• EXTRACT TO READ:
════════════════════
ScanSource recorded its highest-ever quarter of revenue, thanks to overwhelming interest in its payment-processing hardware, networking and wireless offerings.

The Greenville, S.C.-based distributor said sales for the quarter ended June 30 increased 18 percent, to $856.7 million, after factoring out changes in foreign-currency exchange rates. This clobbered Seeking Alpha projections of $822.1 million.

Non-GAAP earnings climbed 5 percent, from $18.2 million last year to $19 million this year, or 66 cents per share, besting Seeking Alpha estimates of 58 cents per share.

[Related: ScanSource To Buy $225M Cisco Videoconferencing Distributor]

"We executed our plan to grow our business very well," ScanSource CEO Mike Baur said during the earnings call Thursday.

Roughly half of ScanSource's sales growth can be attributed to its August 2014 acquisitions of Brazilian distributor Network1 and U.K.-based voice, video and data company Imago Group, the distributor reported.
════════════════════
Collected data
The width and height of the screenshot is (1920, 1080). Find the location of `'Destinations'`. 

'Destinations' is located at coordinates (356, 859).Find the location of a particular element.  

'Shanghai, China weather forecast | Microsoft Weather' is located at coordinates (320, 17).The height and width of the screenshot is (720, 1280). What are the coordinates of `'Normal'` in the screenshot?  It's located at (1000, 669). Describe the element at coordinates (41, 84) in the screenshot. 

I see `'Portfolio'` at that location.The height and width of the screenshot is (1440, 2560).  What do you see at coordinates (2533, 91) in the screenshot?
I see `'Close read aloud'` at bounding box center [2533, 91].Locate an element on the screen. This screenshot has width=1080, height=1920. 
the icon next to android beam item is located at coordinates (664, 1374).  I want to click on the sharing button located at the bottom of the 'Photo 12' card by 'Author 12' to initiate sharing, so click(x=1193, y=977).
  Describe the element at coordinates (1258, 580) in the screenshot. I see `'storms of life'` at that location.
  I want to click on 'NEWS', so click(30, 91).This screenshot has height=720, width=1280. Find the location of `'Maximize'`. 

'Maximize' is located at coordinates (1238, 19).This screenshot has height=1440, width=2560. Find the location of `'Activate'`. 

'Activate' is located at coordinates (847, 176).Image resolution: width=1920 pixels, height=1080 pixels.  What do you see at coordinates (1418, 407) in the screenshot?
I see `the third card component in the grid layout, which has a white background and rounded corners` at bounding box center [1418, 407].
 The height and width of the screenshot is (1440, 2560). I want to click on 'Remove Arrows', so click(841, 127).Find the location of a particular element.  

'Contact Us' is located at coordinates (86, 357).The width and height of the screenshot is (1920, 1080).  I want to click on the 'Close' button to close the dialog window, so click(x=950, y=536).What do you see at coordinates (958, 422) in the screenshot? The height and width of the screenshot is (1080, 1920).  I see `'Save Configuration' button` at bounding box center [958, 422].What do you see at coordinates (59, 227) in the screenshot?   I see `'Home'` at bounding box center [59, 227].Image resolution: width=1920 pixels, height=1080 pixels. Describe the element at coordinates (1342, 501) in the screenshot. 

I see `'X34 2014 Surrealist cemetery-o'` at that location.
════════════════════
• WORK TO COMPLETE:
1 – Decide whether each statement below agrees with the article on ScanSource's quarterly results. Answer yes or no for each and quote the exact words from the article that settle it. (a) Sales for the quarter ended June 30 rose 18 percent, to $856.7 million, after changes in foreign-currency exchange rates were factored out. (b) Non-GAAP earnings per share fell short of Seeking Alpha estimates. (c) Network1 is a U.K.-based company.
2 – Write a continuation of the article on ScanSource's quarterly results, starting after its last sentence.

• RESPONSES:
1 –
(a) Yes: "sales for the quarter ended June 30 increased 18 percent, to $856.7 million, after factoring out changes in foreign-currency exchange rates."
(b) No: "66 cents per share, besting Seeking Alpha estimates of 58 cents per share."
(c) No: "Brazilian distributor Network1."

2 –
But even after excluding those acquisitions, ScanSource posted organic sales growth of 9.2 percent on a constant currency basis, fueled by high demand for payment terminals, physical security and networking products.

Bar-code and physical security revenue climbed 7 percent on a constant currency basis, to $490 million, with sales of payment-processing hardware more than doubling from this time last year.

As of Oct. 15, end-user businesses -- rather than credit card issuers -- will be held responsible for any fraud that results from credit or debit transactions on systems that do not use chip and PIN EMV (EuroPay, MasterCard and Visa) technology.

And the switch to EMV-compliant terminals is still in its infancy, with Baur telling CRN that many small retailers ultimately won't end up migrating until summer or fall 2016.

ScanSource's physical security business delivered 11 percent sales growth on a constant currency basis off the strength of its wireless and network assessments practices. The distributor also bolstered this division by launching a cabling and connectivity practice in May.

Outside North America, ScanSource posted double-digit growth on a constant currency basis in bar-coding and security in the United Kingdom, France and Germany despite many vendors' raising prices because of the weakening Euros. And Brazilian sales soared by 27 percent, thanks to unusually strong demand for specialized printers.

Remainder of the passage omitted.